La dynamique sécuritaire évolue dans le nord-est du Nigéria. Portée par l’intensification des opérations de l’armée, la vague de redditions de membres des groupes armés terroristes s’accélère de manière spectaculaire.
La pression militaire ne cesse de porter ses fruits. Dans le cadre de l’opération HADIN KAI, le commandement militaire nigérian a annoncé une hausse significative des désengagements au sein des terroristes . Le nombre de commandants, de combattants et d’affiliés terroristes ayant choisi de déposer les armes est ainsi passé de cinquante la semaine précédente à plus de cent cinquante au cours des sept derniers jours, s’accompagnant de la récupération d’un important lot d’armes et de munitions.

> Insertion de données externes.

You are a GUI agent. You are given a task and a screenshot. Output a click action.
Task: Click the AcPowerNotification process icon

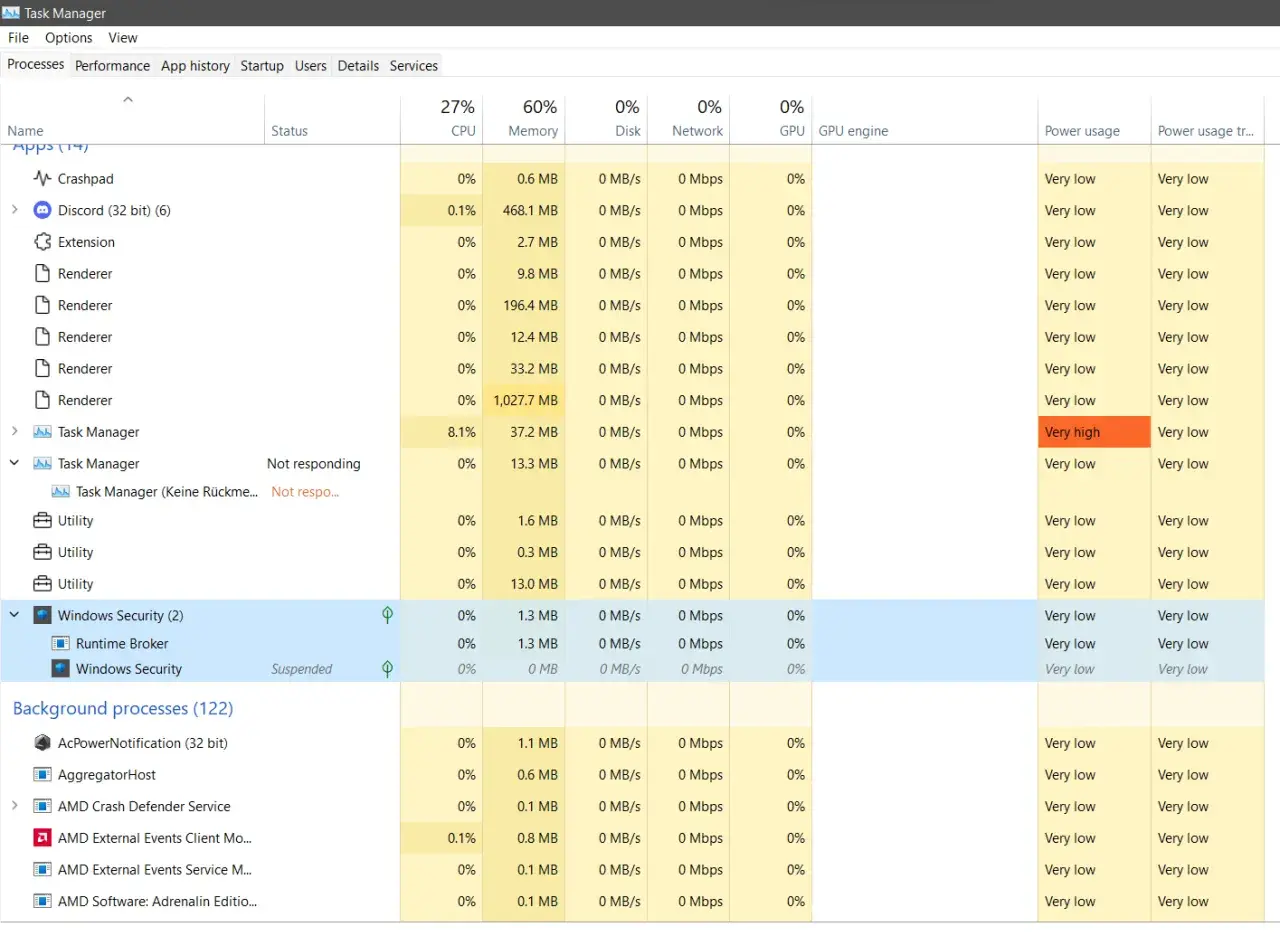pos(42,743)
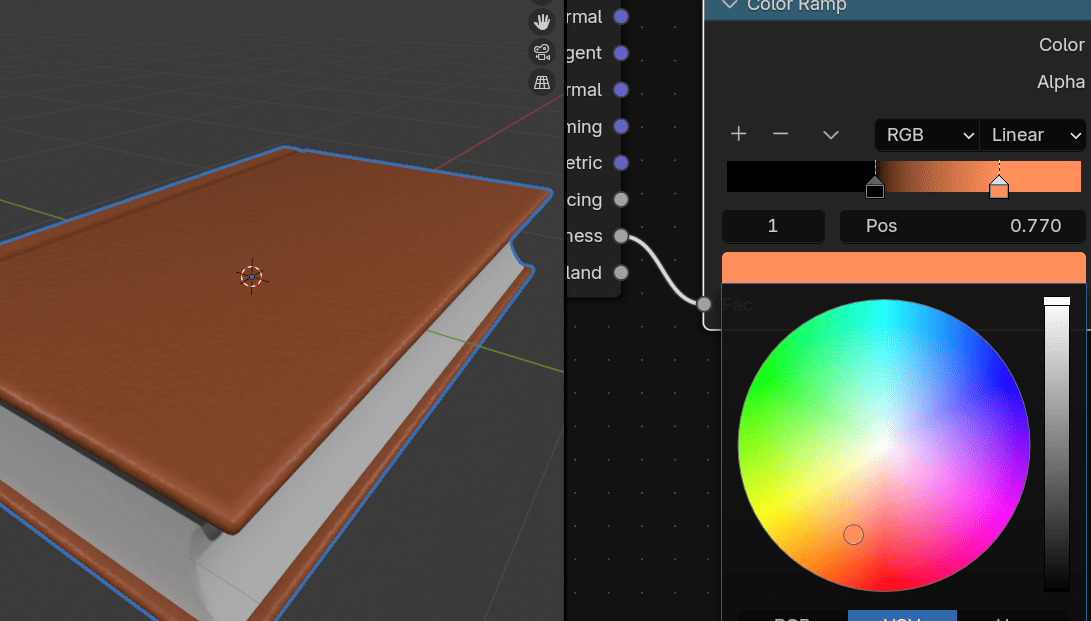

Une stratégie multidimensionnelle
Cette embellie sécuritaire n’est pas le fruit du hasard. Selon l’état-major, elle découle d’une combinaison de facteurs décisifs :
- Un renseignement affûté permettant de cibler précisément les cellules terroristes.
- Une pression militaire accrue qui asphyxie les réseaux logistiques et paralyse la liberté de mouvement des insurgés.
- Des actions de communication ciblées, incitant activement les combattants à abandonner la lutte armée.
Traitement rigoureux et appel à la vigilance
Face à cet afflux de défecteurs, l’armée se veut rassurante quant aux protocoles en vigueur. Chaque individu se rendant aux autorités est soumis à un processus strict de profilage, de documentation et de prise en charge, dans le respect strict des cadres légaux.
Tout en saluant la discipline et la résilience indéfectibles des troupes déployées sur le terrain, le commandement militaire exhorte à maintenir le cap. L’objectif demeure inchangé : neutraliser la menace résiduelle, protéger les populations civiles et restaurer une paix durable dans cette région meurtris par des années de violences.